Fino a ieri mattina sulla stampa francese non c’era quasi traccia dell’incontro tra il presidente della Repubblica francese Emmanuel Macron e il premier italiano Mario Draghi, che si terrà questa sera a Marsiglia, per discutere soprattutto della crisi in Afghanistan.

Il viaggio di monsieur le président organizzato nella seconda città di Francia faceva notizia di per sé per la sua peculiarità. Macron ha programmato una visita prolungata, tre giorni di permanenza, un tempo che durante il suo mandato non aveva mai dedicato a nessun altro capoluogo, accompagnato da uno stuolo di ministri del governo.

L’obiettivo, secondo la maggioranza degli osservatori, è cercare di mostrare l’attenzione dell’esecutivo per una città dove la sicurezza è tema martellante delle cronache locali e i conflitti etnici sono più evidenti che altrove. Cercare, con la campagna elettorale del 2022 sempre più vicina, di togliersi di dosso almeno parte di quell’aura da presidente molto bianco e molto parigino.

Insomma una visita che rammenta gli itinerari delle corti dei re francesi pronti a intraprendere faticosi viaggi nel regno per pacificarne i territori. Una visita orientata a mostrare forza in un momento di debolezza. Questa cornice interna va tenuta ben presente per valutare l’incontro tra Macron e Draghi.

Il presidente francese è un interlocutore fondamentale per Draghi, impegnato a fare dell’Italia presidente di turno del G20 il perno di un confronto diplomatico allargato su scala globale sulla situazione afghana. Macron arriva all’appuntamento con difficoltà interne anche su temi securitari, dopo aver ricevuto pesanti smentite anche sul piano diplomatico. Negli ultimi giorni, tutti i principali attori hanno fatto le loro mosse: Macron e il premier britannico Johnson hanno cercato di far passare al consiglio di sicurezza l’idea di una green zone a Kabul per proseguire le evacuazioni. In questo modo avrebbero potuto rivendicare il supposto testimone morale dell’occidente, abbandonato nella polvere di Kabul dagli Stati Uniti. Ma, tanto per ricordare che il mondo attuale ha equilibri più complessi, Cina e Russia con il loro veto hanno rapidamente archiviato le ambizioni franco-britanniche.

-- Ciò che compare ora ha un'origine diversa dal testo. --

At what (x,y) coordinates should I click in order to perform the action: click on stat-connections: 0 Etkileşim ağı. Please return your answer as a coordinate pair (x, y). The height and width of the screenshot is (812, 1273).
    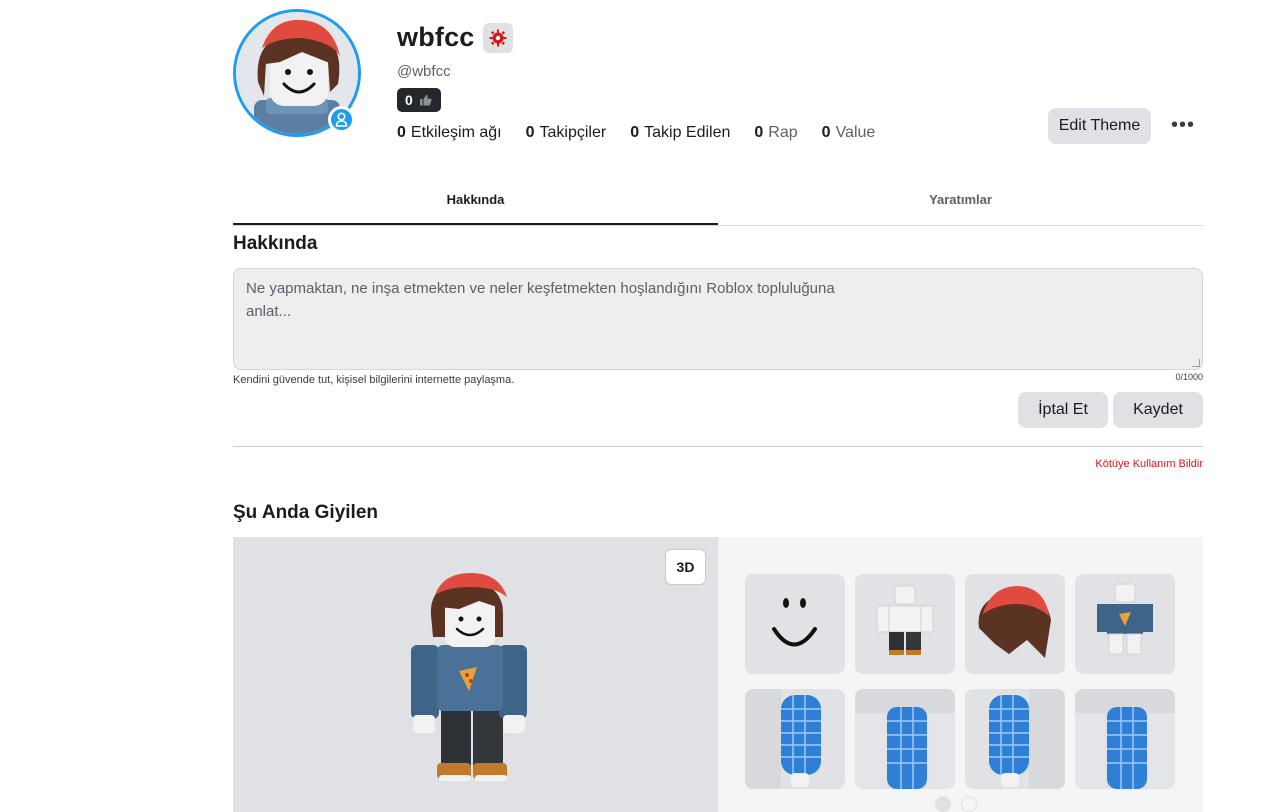
    Looking at the image, I should click on (450, 133).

Per tutta risposta il presidente degli Stati Uniti Joe Biden nel suo discorso di commiato dalla guerra afghana ha detto che proprio Mosca e Pechino finora hanno vissuto di rendita godendo dei benefici del ruolo di stabilizzatore delle tensioni globali svolto finora dagli Stati Uniti. Non proprio un messaggio distensivo, per usare un aggettivo in voga. Infine il presidente russo Putin ha lanciato l’idea di una conferenza internazionale per la ricostruzione dell’Afghanistan, sul modello di quella organizzata dall’Ue sulla Siria. I russi non hanno chiarito se la proposta sia in concorrenza o compatibile con i tentativi italiani di portare tutti al tavolo di un G20 allargato, ma sicuramente sanno che un tale progetto di aiuti economici è sensibile per le orecchie di Bruxelles.

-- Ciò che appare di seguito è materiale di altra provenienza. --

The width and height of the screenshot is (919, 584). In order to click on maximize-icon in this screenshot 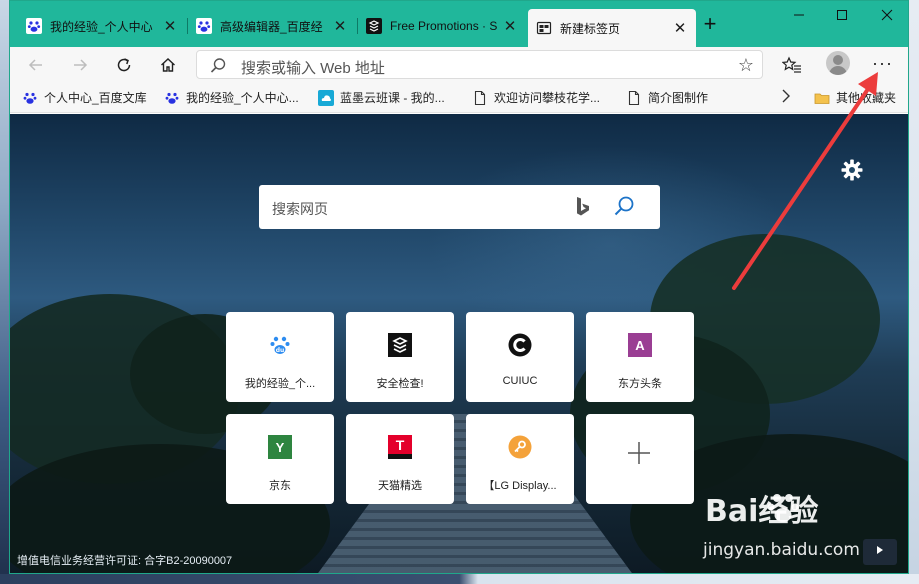, I will do `click(842, 15)`.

Draghi e Macron si conoscono e stimano da anni. Sul fronte delle soluzioni economiche li si può considerare alleati dai tempi in cui il presidente francese era il ministro di François Hollande, ma invece sul piano delle relazioni internazionali il rapporto è necessariamente più complesso. Draghi, però, si è trovato di fronte un Macron ridimensionato e probabilmente più incline di prima a dargli spazio. Il premier italiano, aiutato anche dall’abito del G20 che lo costringe a incarnare l’approccio multilaterale, si è mosso finora con il consueto understatement. Ma oggi, oltre a discutere del futuro trattato del Quirinale per regolare i rapporti bilaterali italo francesi, a Macron porta in dono, non si sa quanto gradito, l’accordo con il ministro degli esteri russo per il ritiro «simultaneo» delle truppe straniere dalla Libia, e soprattutto la possibilità di concordare le prossime mosse con la Cina.